Segundo a reportagem, o governo britânico confirmou na sexta-feira, 20 de março de 2026, que os EUA utilizam bases do Reino Unido em ações de “autodefesa coletiva da região”, incluindo operações defensivas americanas voltadas a degradar locais e capacidades de mísseis usados para atacar navios no Estreito de Ormuz. A confirmação provocou reação do governo iraniano.

O Estreito de Ormuz é uma das rotas marítimas mais importantes para o comércio global de petróleo, o que ajuda a explicar por que episódios militares na região têm repercussão internacional. Oscilações nessa área podem afetar os preços da energia e combustíveis em diversos países, inclusive o Brasil.

O ministro das Relações Exteriores do Irã, Seyed Abbas Araghchi, afirmou que o primeiro-ministro britânico, Keir Starmer, estaria expondo vidas britânicas ao permitir o uso dessas bases em ações contra o Irã.
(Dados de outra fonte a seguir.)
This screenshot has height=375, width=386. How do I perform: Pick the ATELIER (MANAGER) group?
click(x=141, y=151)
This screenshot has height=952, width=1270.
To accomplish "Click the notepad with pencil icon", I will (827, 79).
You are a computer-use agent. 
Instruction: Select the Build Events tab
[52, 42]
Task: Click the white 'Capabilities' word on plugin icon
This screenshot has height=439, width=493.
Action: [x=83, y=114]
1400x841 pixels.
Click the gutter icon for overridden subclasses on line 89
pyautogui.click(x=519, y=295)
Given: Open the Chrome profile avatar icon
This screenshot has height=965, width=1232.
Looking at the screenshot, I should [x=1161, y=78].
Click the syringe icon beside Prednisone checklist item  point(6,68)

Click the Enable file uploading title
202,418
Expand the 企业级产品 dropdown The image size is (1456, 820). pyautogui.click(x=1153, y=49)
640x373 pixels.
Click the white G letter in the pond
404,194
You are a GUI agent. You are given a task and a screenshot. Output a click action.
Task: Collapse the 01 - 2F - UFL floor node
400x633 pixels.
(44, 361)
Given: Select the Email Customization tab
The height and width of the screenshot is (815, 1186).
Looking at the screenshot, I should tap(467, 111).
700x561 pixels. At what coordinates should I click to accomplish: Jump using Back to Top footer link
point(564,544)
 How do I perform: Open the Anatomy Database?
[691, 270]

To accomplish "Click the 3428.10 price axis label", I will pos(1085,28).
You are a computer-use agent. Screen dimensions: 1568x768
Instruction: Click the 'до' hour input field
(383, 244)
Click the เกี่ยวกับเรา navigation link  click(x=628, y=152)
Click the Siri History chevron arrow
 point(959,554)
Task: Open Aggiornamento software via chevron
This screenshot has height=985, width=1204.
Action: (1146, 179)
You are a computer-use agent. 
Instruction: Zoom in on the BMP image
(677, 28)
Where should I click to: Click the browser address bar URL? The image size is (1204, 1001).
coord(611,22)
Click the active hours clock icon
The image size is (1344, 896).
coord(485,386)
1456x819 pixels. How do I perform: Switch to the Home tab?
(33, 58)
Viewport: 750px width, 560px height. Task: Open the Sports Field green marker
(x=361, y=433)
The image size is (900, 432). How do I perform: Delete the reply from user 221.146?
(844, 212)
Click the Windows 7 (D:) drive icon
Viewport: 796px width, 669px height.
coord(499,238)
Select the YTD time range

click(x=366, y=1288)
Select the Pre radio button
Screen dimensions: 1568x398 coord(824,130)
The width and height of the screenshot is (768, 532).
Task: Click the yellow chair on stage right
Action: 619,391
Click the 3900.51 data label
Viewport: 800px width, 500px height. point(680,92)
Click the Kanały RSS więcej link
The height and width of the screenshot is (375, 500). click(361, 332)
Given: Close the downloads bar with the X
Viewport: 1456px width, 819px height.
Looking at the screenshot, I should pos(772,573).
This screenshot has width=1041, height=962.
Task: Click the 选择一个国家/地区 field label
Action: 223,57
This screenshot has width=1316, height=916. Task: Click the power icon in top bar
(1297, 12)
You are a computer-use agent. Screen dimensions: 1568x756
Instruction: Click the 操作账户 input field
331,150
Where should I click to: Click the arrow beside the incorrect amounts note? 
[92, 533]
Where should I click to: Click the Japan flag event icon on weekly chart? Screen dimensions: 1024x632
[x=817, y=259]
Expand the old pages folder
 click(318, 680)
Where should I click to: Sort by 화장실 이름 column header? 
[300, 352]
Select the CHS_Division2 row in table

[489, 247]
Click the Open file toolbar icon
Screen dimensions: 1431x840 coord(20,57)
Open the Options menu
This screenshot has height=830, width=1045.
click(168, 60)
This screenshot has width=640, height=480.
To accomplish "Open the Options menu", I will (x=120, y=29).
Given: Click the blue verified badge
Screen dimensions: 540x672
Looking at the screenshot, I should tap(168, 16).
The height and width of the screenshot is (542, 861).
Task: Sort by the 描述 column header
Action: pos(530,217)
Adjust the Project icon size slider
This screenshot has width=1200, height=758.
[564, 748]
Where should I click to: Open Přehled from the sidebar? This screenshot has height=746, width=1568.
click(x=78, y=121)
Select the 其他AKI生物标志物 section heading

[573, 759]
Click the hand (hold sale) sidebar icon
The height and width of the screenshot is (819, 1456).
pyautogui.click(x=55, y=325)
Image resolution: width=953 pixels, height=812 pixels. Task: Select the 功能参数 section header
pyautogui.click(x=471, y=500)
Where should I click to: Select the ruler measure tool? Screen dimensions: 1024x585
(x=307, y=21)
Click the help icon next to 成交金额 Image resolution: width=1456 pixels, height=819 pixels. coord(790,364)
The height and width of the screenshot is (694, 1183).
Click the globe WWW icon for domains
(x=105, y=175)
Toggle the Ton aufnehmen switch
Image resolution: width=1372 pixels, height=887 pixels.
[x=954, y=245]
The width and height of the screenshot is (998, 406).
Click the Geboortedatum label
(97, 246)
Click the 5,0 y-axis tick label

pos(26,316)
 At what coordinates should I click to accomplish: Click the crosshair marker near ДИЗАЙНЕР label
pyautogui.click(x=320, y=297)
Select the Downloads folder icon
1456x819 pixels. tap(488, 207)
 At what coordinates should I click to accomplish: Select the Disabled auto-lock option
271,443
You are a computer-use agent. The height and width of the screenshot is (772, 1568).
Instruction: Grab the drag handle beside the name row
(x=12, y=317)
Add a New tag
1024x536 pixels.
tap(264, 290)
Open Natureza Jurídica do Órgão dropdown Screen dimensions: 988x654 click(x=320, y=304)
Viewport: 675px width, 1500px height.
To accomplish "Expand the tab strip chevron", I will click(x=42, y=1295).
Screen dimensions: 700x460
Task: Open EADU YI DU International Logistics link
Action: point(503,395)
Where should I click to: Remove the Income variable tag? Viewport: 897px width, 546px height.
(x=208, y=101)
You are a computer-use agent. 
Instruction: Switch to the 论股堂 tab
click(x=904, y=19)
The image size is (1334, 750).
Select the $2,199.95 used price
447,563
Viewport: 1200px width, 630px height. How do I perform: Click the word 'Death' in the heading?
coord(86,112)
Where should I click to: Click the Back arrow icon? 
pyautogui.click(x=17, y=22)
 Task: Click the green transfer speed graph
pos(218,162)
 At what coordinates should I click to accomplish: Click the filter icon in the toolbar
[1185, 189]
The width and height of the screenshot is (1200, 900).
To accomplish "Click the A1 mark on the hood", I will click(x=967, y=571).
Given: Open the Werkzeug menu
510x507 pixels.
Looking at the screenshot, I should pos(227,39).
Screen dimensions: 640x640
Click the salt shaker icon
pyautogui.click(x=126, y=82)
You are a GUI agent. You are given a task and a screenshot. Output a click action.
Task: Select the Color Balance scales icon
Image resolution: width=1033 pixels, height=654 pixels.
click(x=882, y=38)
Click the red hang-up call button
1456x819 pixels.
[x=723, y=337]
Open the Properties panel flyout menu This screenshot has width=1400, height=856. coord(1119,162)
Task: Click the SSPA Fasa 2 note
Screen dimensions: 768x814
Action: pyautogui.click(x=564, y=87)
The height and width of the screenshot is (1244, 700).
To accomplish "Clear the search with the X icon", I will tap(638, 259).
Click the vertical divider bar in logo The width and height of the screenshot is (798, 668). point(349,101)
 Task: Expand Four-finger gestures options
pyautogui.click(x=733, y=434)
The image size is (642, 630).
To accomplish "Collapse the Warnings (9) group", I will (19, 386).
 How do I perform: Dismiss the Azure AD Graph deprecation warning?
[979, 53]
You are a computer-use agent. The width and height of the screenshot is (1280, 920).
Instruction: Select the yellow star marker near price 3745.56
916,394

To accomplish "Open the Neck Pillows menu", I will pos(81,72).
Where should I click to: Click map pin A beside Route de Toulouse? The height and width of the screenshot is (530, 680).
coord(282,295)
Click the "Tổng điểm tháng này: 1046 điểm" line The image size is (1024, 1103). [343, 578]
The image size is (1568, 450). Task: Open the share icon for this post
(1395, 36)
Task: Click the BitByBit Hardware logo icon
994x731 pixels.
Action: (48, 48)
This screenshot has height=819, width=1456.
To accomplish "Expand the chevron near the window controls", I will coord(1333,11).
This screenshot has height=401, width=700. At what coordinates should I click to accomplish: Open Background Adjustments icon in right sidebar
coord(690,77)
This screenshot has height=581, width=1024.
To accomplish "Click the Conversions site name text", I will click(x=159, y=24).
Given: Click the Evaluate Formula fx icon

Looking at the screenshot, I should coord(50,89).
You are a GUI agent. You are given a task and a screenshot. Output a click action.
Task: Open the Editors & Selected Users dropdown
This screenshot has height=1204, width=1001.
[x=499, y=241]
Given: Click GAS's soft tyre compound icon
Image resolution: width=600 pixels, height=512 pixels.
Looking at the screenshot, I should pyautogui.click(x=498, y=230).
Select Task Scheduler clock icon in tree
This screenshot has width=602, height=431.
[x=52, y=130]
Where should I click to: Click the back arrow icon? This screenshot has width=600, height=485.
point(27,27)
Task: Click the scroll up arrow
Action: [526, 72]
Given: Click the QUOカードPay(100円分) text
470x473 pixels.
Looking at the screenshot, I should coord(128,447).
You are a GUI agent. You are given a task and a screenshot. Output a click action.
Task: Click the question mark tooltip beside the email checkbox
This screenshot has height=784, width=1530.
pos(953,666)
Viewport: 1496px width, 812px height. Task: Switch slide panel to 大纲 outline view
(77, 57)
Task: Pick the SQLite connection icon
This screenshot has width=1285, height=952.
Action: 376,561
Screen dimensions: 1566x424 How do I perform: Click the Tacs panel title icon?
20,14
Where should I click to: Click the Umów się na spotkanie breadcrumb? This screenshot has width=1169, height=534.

Ele declarou ainda que o país exercerá seu direito à autodefesa.

Qual é o debate sobre a capacidade militar do Irã?

A possibilidade de o Irã desenvolver mísseis balísticos intercontinentais tem sido usada pelo presidente dos EUA, Donald Trump, como uma das justificativas para ações contra Teerã. O tema também voltou a aparecer nas declarações de Mark Rutte.

Ao mesmo tempo, a reportagem informa que os serviços de inteligência dos EUA trabalham com um prazo mais longo para esse desenvolvimento e não confirmam que o Irã esteja efetivamente perseguindo esse objetivo neste momento. Em audiência no Senado dos EUA na semana passada, a diretora da Inteligência Nacional, Tulsi Gabbard, afirmou que o Irã poderia alcançar esse tipo de tecnologia até 2035, caso decida seguir nessa direção.

  • A Otan diz que ainda investiga o suposto ataque.
  • O Irã nega qualquer ação contra Diego Garcia.
  • Fontes militares dos EUA disseram que mísseis teriam sido lançados, sem atingir a base.
  • O debate sobre o alcance dos mísseis iranianos segue no centro da crise.

Com isso, o episódio permanece sem confirmação oficial por parte da Otan, enquanto versões divergentes de autoridades ocidentais e iranianas ampliam a tensão em torno do conflito no Oriente Médio.